By Daniel Watts
Music Reviewer and Segment Producer
While bands like Iron Maiden, Twisted Sister, Judas Priest and KISS were topping the charts with their Hard Rock and Heavy Metal releases in 1984. The Red Hot Chili Peppers exploded on the music scene with their self-titled debut Rock, Pop, Punk and Funk fueled album.
The album was released on August 10, 1984 and was produced by Andy Gill. Its label was EMI and featured Anthony Kiedis on vocals, Flea on bass, Cliff Martinez on drums and Jack Sherman on guitar.
I love discovering different types of music and putting myself up to the challenge of trying to grasp what these bands and artists were trying to achieve with their efforts. The Red Hot Chili Peppers album was no different. It was a challenge at first but it grew on me quickly. I fell in love with the raw production and the Punk attitude of the band. I admire the song's rebellious overtones and at times out-there lyrics. Being a long time fan of The Chilis I could see that the band planted the seeds that would eventually blossom some of their best work like Mother’s Milk, Blood Sugar Sex Magik and Californication with this album.
After really spending time with the album I knew I had to throw it in the spotlight. This album is so unique and offbeat, raw and powerful that I firmly believe a band these days couldn’t come anywhere close to this sound if they expected to have success. Its edginess and abrasiveness is one of the album’s many charming aspects in my opinion. Even though it’s not a forgotten album of theirs it still doesn’t receive the praise it deserves. After all this album gave them a single they still play today with “Get Up And Jump” and this album also gave them their first ever played video on MTV with “True Men Don't Kill Coyotes”.

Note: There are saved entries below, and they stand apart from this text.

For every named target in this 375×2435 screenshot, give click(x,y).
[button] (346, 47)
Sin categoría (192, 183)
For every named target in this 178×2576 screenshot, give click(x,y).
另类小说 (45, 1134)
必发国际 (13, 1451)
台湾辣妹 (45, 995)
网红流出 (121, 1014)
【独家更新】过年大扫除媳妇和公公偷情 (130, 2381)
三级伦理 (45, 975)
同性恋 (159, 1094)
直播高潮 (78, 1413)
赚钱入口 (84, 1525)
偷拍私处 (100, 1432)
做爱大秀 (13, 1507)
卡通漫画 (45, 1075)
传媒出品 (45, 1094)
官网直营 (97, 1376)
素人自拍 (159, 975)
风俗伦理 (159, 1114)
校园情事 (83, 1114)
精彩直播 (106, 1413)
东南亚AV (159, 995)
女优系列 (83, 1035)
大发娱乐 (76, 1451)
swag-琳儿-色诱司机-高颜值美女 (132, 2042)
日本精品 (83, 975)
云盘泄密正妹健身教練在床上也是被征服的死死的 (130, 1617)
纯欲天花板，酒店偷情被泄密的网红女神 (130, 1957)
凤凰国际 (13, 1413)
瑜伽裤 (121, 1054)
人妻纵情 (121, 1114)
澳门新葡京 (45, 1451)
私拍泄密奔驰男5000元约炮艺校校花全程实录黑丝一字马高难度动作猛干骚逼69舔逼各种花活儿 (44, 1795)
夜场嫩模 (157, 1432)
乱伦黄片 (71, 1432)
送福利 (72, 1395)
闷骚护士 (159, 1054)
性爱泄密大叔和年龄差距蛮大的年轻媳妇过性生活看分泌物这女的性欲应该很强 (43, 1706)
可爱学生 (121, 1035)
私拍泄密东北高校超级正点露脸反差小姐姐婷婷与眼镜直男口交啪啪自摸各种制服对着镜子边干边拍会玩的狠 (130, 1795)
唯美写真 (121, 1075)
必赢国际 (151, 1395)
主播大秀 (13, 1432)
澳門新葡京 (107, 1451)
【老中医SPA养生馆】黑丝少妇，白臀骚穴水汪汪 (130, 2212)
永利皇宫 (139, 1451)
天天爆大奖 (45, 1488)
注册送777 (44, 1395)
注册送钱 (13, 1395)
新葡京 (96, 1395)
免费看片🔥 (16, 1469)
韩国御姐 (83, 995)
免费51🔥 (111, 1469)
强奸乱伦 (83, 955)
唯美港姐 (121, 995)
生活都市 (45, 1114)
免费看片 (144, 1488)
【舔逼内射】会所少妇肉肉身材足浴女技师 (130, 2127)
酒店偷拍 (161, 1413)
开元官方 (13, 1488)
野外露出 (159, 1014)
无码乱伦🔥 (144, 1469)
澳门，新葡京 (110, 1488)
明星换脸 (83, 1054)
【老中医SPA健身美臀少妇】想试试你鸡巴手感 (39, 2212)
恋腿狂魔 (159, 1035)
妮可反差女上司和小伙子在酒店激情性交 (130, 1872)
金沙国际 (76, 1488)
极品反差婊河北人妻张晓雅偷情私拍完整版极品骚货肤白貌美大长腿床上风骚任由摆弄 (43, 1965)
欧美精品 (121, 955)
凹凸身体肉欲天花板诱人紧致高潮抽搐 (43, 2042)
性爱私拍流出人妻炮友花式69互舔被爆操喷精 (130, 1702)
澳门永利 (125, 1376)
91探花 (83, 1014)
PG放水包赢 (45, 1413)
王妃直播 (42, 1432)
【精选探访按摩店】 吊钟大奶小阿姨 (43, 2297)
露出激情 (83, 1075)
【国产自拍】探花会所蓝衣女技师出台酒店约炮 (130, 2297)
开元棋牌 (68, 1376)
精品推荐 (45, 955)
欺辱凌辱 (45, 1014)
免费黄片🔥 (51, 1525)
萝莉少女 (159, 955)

The playing on the album isn’t bad but being honest I do think it sounded like a bunch of senseless playing at different moments but that’s the Punk way, right? This wasn’t enough to turn me off the album though thankfully. The vocal work is fair overall but strange at times too. For example, on the song “Mommy Where’s Daddy” there’s the recurring line that’s sung in a deep Funk manner “come over here girl and give daddy a kiss”. A little weird but again this song wasn't enough for me to throw the album away and vow to never revisit it.
Each of the 11 songs are great in their own way but my favorites hands down are, starting with the opening track “True Men Don't Kill Coyotes”, track two “Baby Appeal”, track three “Buckle Down” and the aforementioned different sounding song “Mommy Where’s Daddy” setting as track seven. All these songs are fun, funky, groovy, raunchy, racy and drenched in attitude.
Get up and Jump with The Red Hot Chili Peppers.